Dynamic Time Warping with Gradient Boosting Tree Ensemble for 12-Lead ECG Multilabel Classification

Alexander William Wong1, Weijie Sun2, Sunil Vasu Kalmady2, Padma Kaul1, Abram Hindle1
1University of Alberta, 2Canadian VIGOUR Centre


Abstract

Standard 12-lead electrocardiograms (ECGs) are commonly used to detect cardiac irregularities such as atrial fibrillation, blocks and irregular complexes. For the Physionet/CinC 2020 challenge, we built an algorithm using gradient boosted tree ensembles fitted on morphology and signal processing features.
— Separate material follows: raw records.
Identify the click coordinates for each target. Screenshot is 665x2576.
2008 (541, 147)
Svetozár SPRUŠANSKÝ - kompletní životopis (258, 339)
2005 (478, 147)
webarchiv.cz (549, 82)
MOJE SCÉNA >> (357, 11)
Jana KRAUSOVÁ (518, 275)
We used the ecgpuwave implementation of the Pan Tompkins method to detect the P-wave, QRS complex, and T-wave. We selected templates that exhibited maximum similarity with the rest of the ECG records in the same class using minimum distance criteria to isolate candidate templates for each cardiac abnormality. We leveraged these templates using Dynamic Time Warping (DTW), an algorithm used for measuring similarity between temporal sequences of varying speeds. From the annotated signals we derived the morphology related durations, amplitudes, and intervals. Additional signal representation techniques, including discrete Fourier transformations and polynomial function fitting, were also used to extract features. We concatenate the features for each of the 12 leads and fit an ensemble of gradient boosting trees to predict probabilities of ECG instances belonging to each class. We evaluated our model using a 5-fold cross validation approach, given the challenge provided dataset.

Initial results show that ST-segment elevation is the most challenging label to correctly classify. Averaging the validation set results across a 5-fold cross validation split of the provided data, our model shows an F_2 score of 0.7199 and a G_2 score of 0.5296. Our Physionet preliminary leaderboard results shows our team CVC, at an F_2 Score of 0.681 and G_2 Score of 0.469. These scores were obtained before the inclusion of DTW features, which according to our internal validation shows an improvement in the classification scoring metrics. Therefore the preliminary scores may not accurately reflect the latest methodology described in this abstract.